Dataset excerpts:
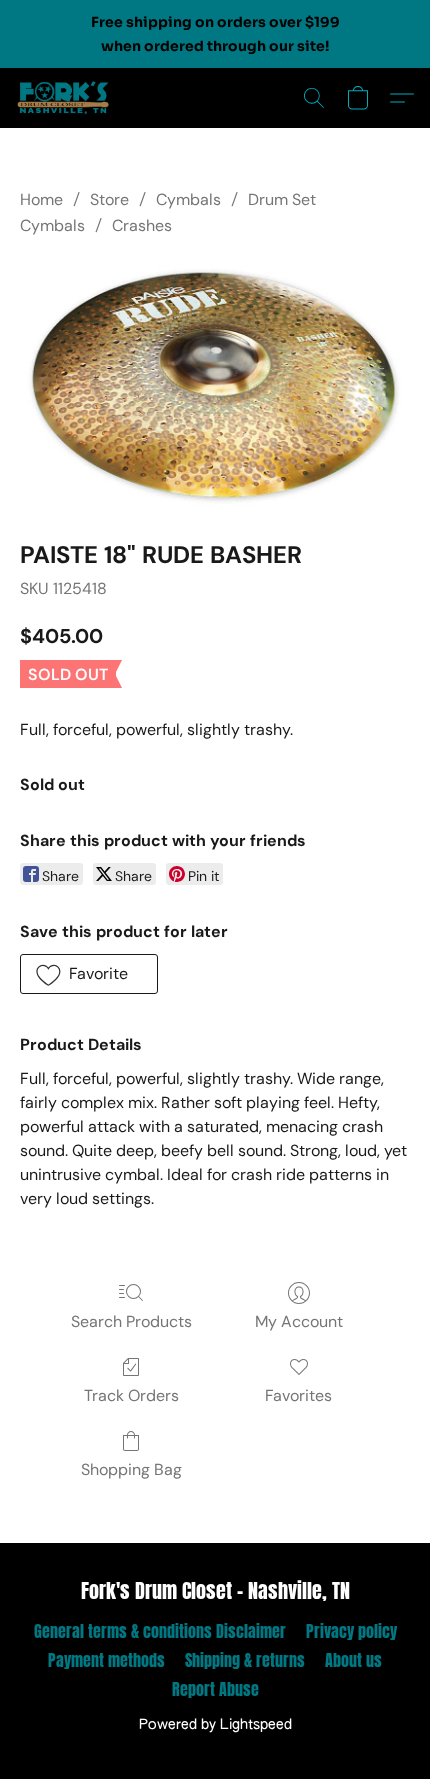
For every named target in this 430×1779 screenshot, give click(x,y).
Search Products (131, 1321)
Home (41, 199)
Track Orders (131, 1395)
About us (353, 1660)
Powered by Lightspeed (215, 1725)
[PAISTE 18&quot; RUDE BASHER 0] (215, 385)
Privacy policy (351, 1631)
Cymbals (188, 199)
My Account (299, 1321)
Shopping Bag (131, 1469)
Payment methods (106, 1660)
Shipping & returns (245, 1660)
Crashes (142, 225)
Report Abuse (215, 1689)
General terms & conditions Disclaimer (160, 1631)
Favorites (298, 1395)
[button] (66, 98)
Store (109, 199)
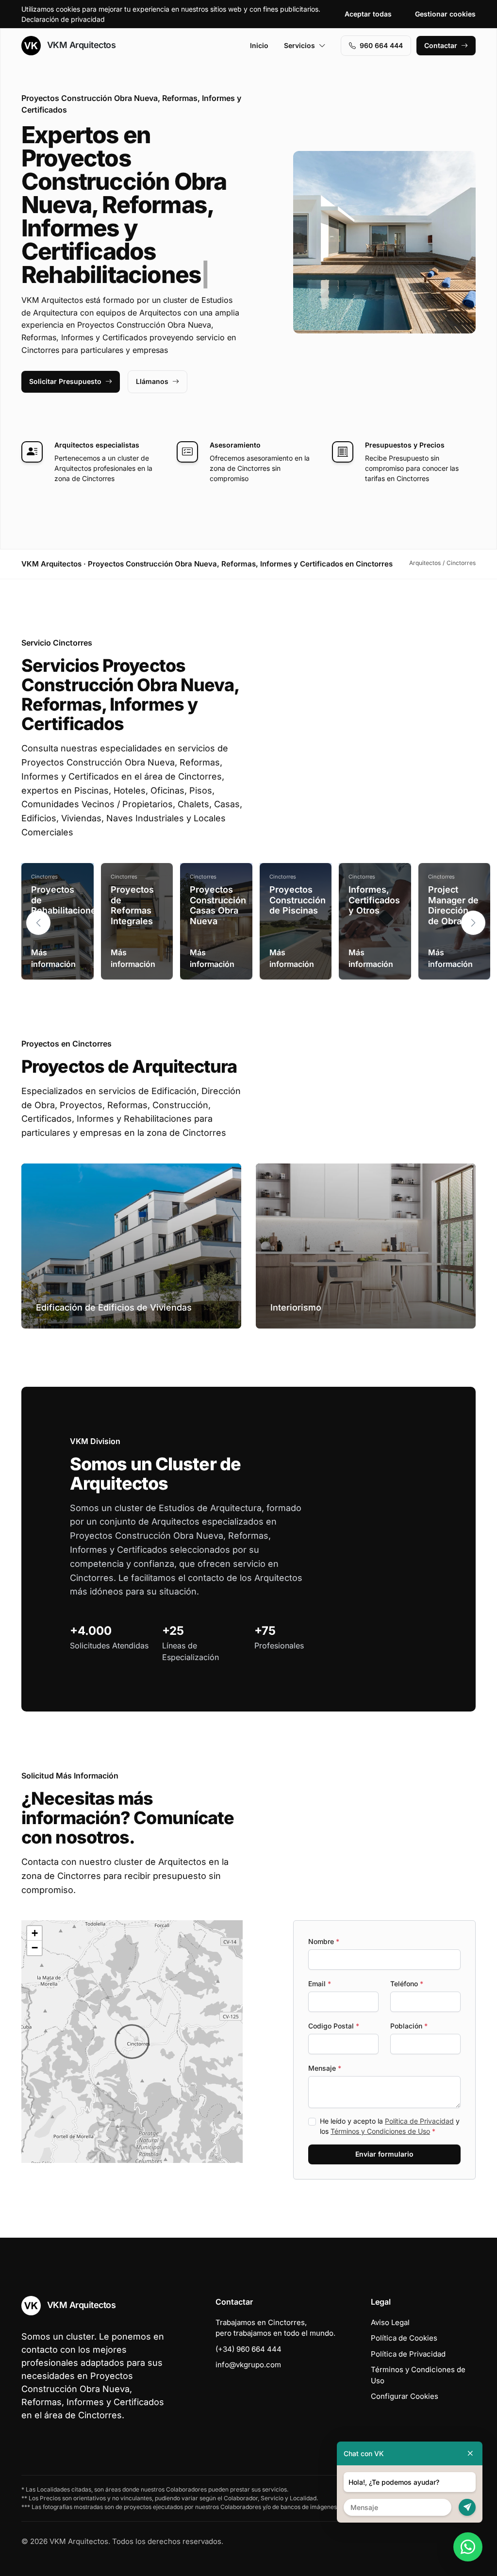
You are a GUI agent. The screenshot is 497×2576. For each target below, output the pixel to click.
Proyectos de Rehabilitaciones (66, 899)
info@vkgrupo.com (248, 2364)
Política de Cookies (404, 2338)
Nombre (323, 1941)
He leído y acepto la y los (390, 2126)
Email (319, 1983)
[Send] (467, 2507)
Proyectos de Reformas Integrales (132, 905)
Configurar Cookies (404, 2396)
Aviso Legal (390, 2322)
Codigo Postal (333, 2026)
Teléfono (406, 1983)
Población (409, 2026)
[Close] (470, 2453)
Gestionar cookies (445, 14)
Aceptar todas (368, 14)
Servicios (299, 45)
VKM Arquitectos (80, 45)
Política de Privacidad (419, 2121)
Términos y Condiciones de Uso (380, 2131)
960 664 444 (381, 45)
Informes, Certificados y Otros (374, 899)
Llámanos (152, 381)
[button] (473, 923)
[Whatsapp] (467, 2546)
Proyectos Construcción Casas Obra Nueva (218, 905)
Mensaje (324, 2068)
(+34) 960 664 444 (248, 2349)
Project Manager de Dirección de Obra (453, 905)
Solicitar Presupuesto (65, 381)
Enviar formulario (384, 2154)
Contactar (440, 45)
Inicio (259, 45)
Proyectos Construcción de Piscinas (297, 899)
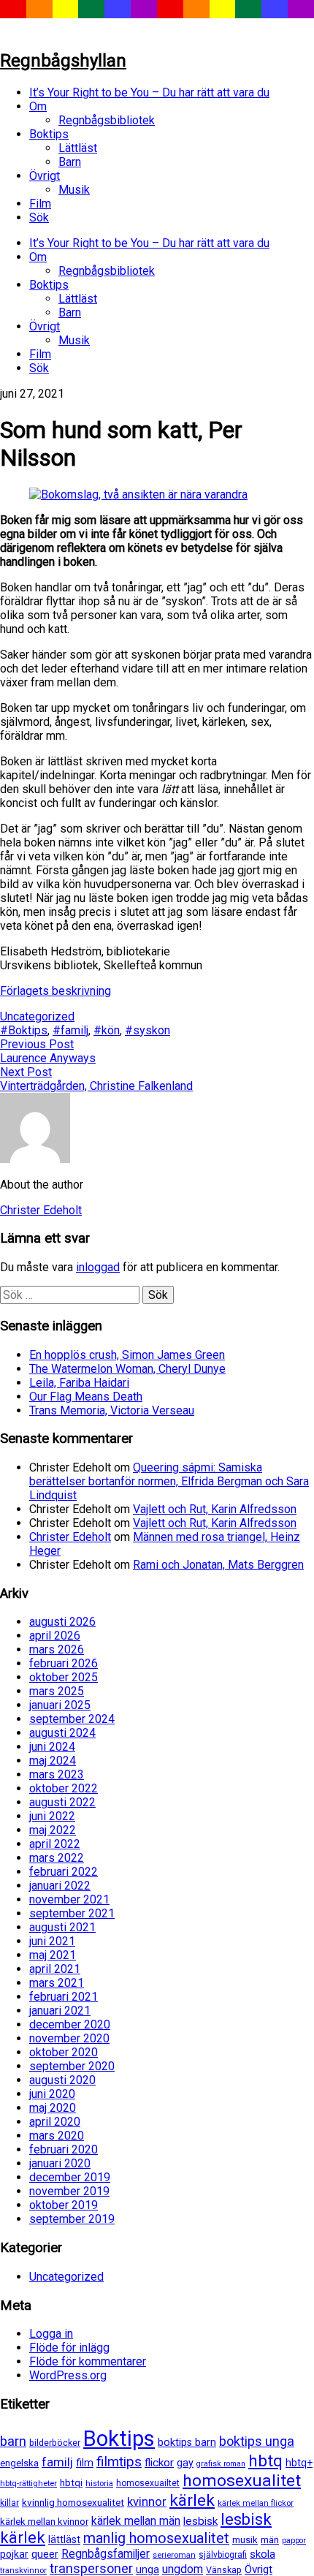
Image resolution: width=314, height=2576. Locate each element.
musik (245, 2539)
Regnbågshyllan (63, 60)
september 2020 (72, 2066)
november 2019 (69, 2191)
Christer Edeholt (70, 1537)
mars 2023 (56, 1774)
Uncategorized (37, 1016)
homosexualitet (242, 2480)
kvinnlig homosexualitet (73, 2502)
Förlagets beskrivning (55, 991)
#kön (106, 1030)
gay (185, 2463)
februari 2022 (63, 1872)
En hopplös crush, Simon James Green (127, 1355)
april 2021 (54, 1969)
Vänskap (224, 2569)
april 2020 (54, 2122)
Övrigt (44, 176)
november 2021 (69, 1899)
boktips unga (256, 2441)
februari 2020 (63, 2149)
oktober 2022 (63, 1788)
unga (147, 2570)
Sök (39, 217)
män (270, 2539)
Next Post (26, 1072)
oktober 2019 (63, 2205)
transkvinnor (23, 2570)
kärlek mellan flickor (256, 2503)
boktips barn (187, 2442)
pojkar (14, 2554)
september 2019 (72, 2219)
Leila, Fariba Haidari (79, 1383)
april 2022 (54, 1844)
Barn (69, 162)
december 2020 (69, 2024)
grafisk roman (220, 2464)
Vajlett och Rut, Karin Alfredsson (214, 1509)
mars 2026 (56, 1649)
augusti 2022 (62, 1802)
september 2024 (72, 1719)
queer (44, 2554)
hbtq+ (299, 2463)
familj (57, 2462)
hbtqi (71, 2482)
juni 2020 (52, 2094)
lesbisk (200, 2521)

--

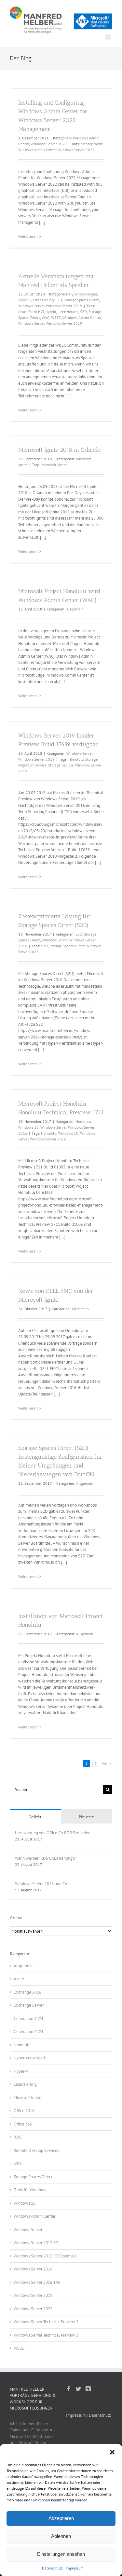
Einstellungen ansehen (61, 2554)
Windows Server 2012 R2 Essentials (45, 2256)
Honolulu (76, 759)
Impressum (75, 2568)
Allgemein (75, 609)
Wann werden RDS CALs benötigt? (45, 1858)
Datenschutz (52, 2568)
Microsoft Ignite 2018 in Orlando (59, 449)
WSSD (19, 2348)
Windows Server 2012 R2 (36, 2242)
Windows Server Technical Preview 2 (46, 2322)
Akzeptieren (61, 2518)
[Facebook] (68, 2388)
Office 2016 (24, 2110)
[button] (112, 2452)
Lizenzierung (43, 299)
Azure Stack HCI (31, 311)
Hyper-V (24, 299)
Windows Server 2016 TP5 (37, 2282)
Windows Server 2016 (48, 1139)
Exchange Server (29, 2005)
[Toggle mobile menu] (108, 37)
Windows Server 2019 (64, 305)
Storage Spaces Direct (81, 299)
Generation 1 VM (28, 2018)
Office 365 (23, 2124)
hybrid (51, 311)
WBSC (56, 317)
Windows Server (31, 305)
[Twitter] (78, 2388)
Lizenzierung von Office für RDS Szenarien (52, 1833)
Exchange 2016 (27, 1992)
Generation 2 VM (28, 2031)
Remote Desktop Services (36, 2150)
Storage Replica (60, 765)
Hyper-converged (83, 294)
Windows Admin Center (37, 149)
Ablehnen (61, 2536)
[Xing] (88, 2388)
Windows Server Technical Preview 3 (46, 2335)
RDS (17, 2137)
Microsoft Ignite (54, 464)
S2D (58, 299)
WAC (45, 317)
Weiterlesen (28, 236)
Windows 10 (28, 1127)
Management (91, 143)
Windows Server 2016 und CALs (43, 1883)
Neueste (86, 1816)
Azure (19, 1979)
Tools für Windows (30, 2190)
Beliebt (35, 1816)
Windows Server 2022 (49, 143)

*What the exercise asks*. In the entries above, please find the line with "For every named" and the line with "Report Abuse (215, 1689)", then write out exactly those two lines and every line between them, and nothing more.

*Answer space*.
For every named target in this 430×1779 screenshot, give click(x,y).
Search Products (131, 1321)
Home (41, 199)
Track Orders (131, 1395)
About us (353, 1660)
Powered by Lightspeed (215, 1725)
[PAISTE 18&quot; RUDE BASHER 0] (215, 385)
Privacy policy (351, 1631)
Cymbals (188, 199)
My Account (299, 1321)
Shopping Bag (131, 1469)
Payment methods (106, 1660)
Shipping & returns (245, 1660)
Crashes (142, 225)
Report Abuse (215, 1689)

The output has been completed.